17. Bölüm

1.7K 69 4
                                    

Duru' nun azından
İkince kez havuza girdikten kısa süre sonra telefonumun çaldığını fark ettim. Havuzun içinde arkamı döndüğümde Doruk' un ayakta, telefonuma uzanırken gördüm.

"Sakın Doruk!!" Dedim ama çok geç. Telefonumu açtı! Ne hakla!?!!?! 
Hızlı bir şekilde havuzdan çıktım ve telefonu çektim.
Korku içinde kulağıma götürdüm.
"Alo?"
"Alo."
"Mert?"
"DURU!!!!!!"
"Mer-"
"Telefonunun o lavukta ne işi var!??!?"
"Düzgün konuş karşında kız var. "
"Başlatma kıza erkeğe. Söyle çabuk. Neden telefonunu o açıyor???"
Çok sinirliydi ve inanılmaz bağırıyordu.
"Kusura bakma havuzdaydım. Fırsattan istifa de aramaya yanıt vermiş   Seni sinir etmek için yaptığını biliyorsun ve bunu bile bile sinirleniyorsun biraz sakin olur musun?"
"Olamam! Sen de neden o çocuğun yanında yüzüyorsun?"
"Neden cevap vereyim?"
"NE! NE DİYORSUN SEN DURU ?"
"Sen bana Doruk'la nerden tanıştığını ve bu düşmanınızın nasıl olduğunu anlatıyor musun ki ben de sana cevap vereyim!?!?"
"Her seferinde şunu hatırlatmasan ya. Gelince İstanbul'a anlatacağım dedim. "
"Şimdi anlat. Cevap vermem. "
"Tamam Duru cevap verme istemiyorum. "
"İYİ!"
"İYİ!"

Tamam, hesap sormakta haklı ama bende haklıyım. Bora ile ne iş çevirdiklerini ve Doruk'la nereden tanıştıklarını bana anlatmadığı sürece ben de ona açıklama yapmak zorunda değilim.

Hızlıca odama çıkıp duşa girdim. Banyodan çıkmış havluya dolanırken büyük bir patırtı geldi. Odanın içine girip patırtının olduğu yere döndüm. Doruk, içi kitaplarımla ve birkaç ıvır zıvırla dolu olup da koridorda taşınmayı bekleyen kolileri yatağın yanına koyuyordu. Ona baktığımı fark edince iki kez bana ve yaptığı işe baktı, hızlı hızlı. Koliyi yere bıraktı ve kalıcı şekilde bana döndü. Vaziyetimi süzmeye başladı.

''Öyle bakma bunu bir özür olarak kabul et. ''Dedi Doruk.

''Özür olarak kabul edeceğim tek şey beni rahat bırakman.''

''Duru, benden kurtulmak mı istiyorsun?''

''Bunu hala anlamamış olman beni şaşırtıyor. Açıkça belirttiğimi sanıyordum. ''

''tekrar söyle o zaman. Benden kurtulmak mı istiyorsun? ''

''Evet.''

''kurtulabileceğini düşünüyor musun?''

''belki. ''

''Demeye çalıştığım şey şu: Benden kurtulmanın hiçbir yolu yok. O yüzden beni bir an önce kabullensen ikimiz içinde iyi olacak.''

''Seni asla kabullenmem. Seni hayatımda istemediğimi açıkça tekrar tekrar belirttim Doruk. ''

'' o zaman sinirlerinin bozulmasına izin vermiş olursun. Demedi deme.'' Dedi ve odadan çıktı. Peşinden Bora içeri girdi.
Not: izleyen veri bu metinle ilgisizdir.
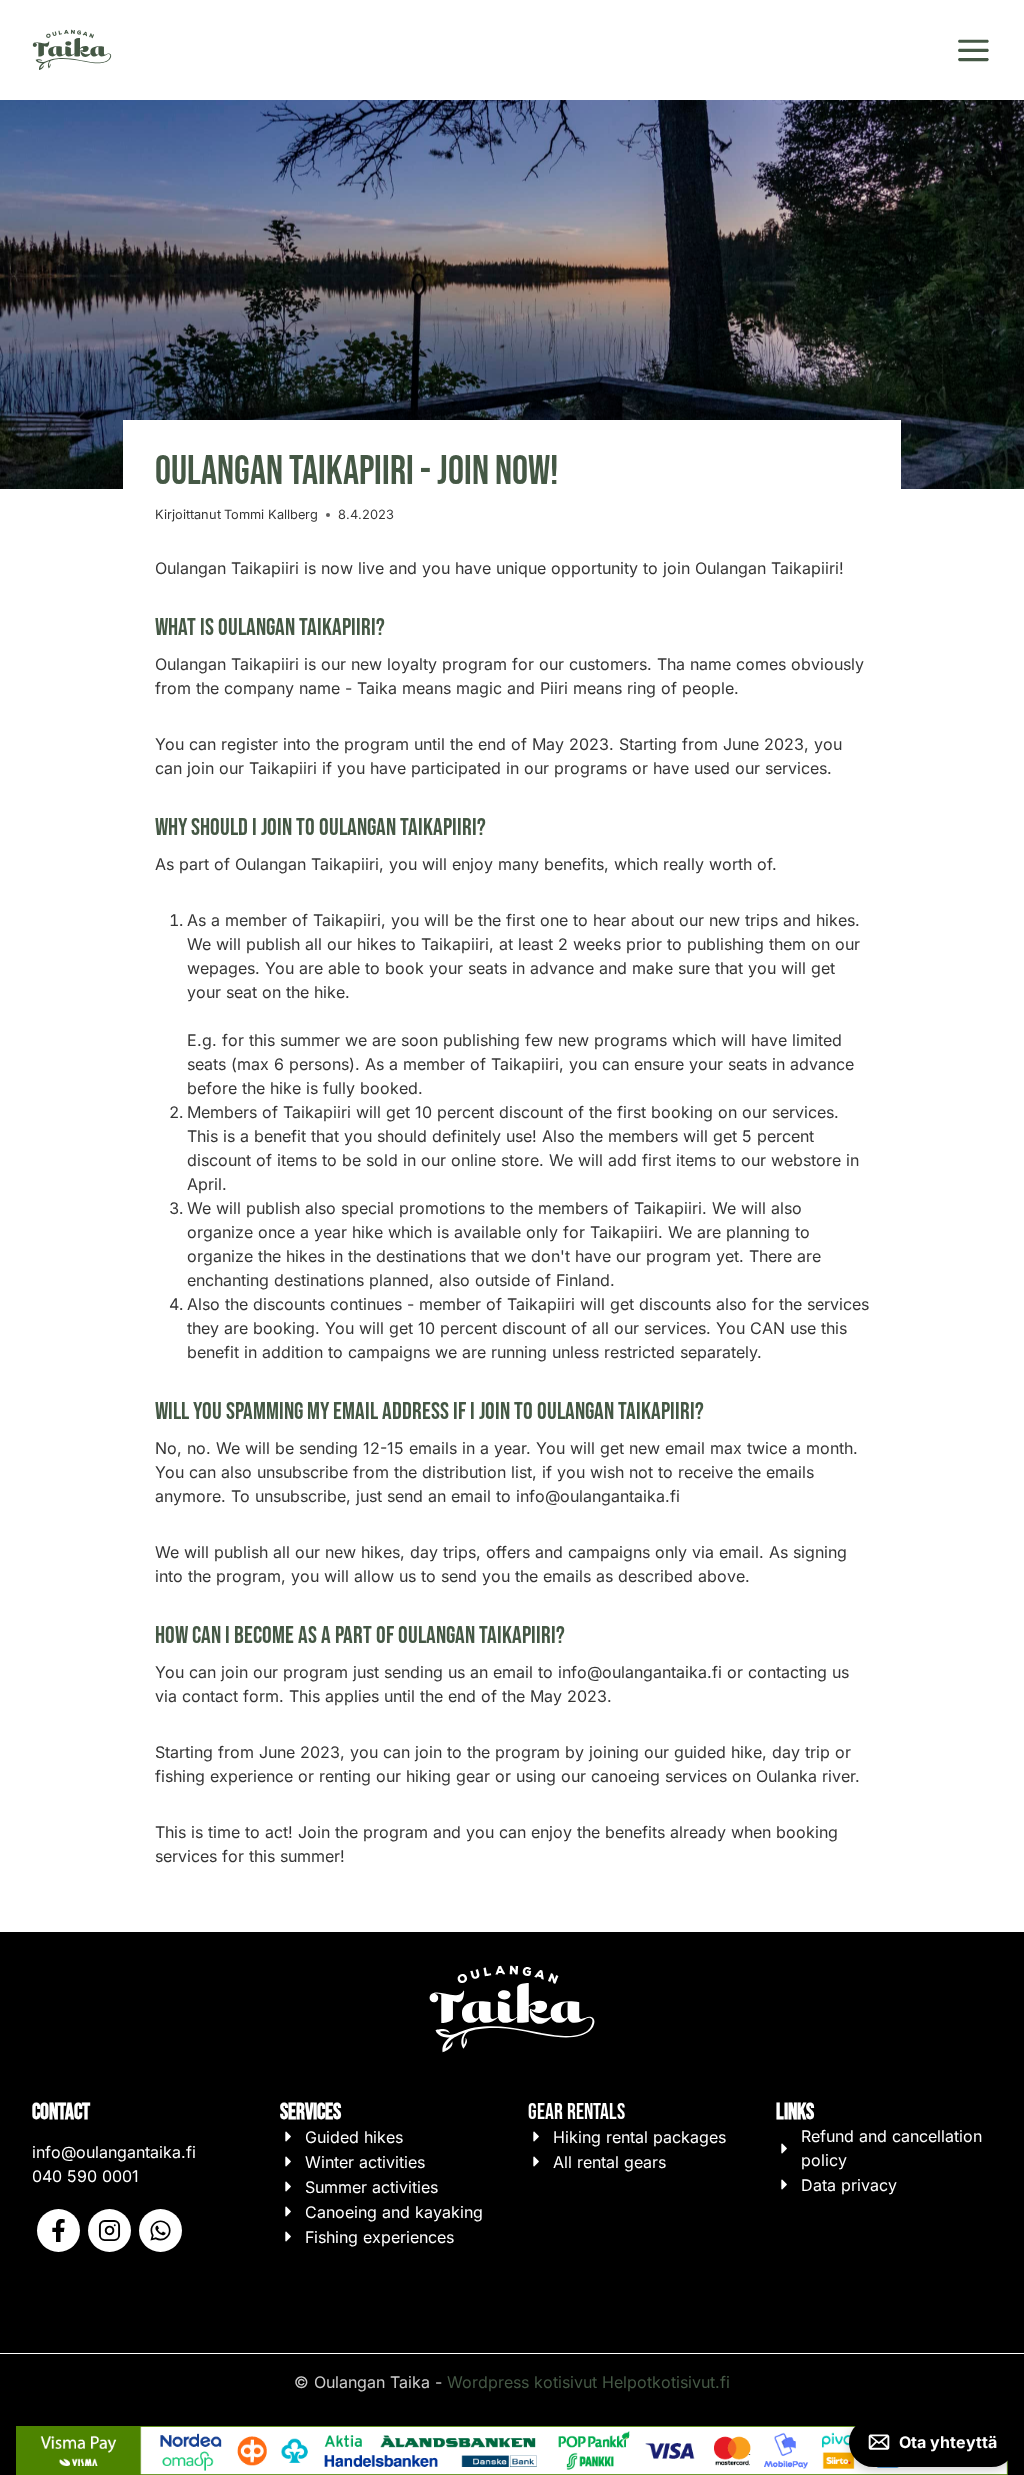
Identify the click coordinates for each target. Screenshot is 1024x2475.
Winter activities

Duru belki de haklıdır. Hayatından çıkarmaya çalışmasan da kabullensen ya.

Şero, sen ne ediğinin farkında mısın?

Bak demek istediğim şu: onu hayatından çıkarmak veya kabullenmektense intikam almayı denesen ya. En azından bir kez düşün. Bir müddet hayatında olacak. Aynı okuldasınız, şu anda aynı evde kalıyorsunuz, karşı komşun olmasını az kaldı, ayrıca anneleriniz çocuktan beni çok yakın arkadaşlar ve Doruk bunu yeni öğrendi. Annesi ne zaman buraya gelse oda gelecek belli ki. Kurtulmanın tek bir yolu yok boşuna çabalamış oluyorsun. İntikam yeni Duru'ya iyi gelecek

Aslında haklısın. Bunu bir düşünmeliyim. Kulağa bir daha basit geliyor. Madem söylemekle benden uzaklaşmıyor, o zaman zorunda kalır. BULDUM! İşte bu ya!! Harika bir fikir.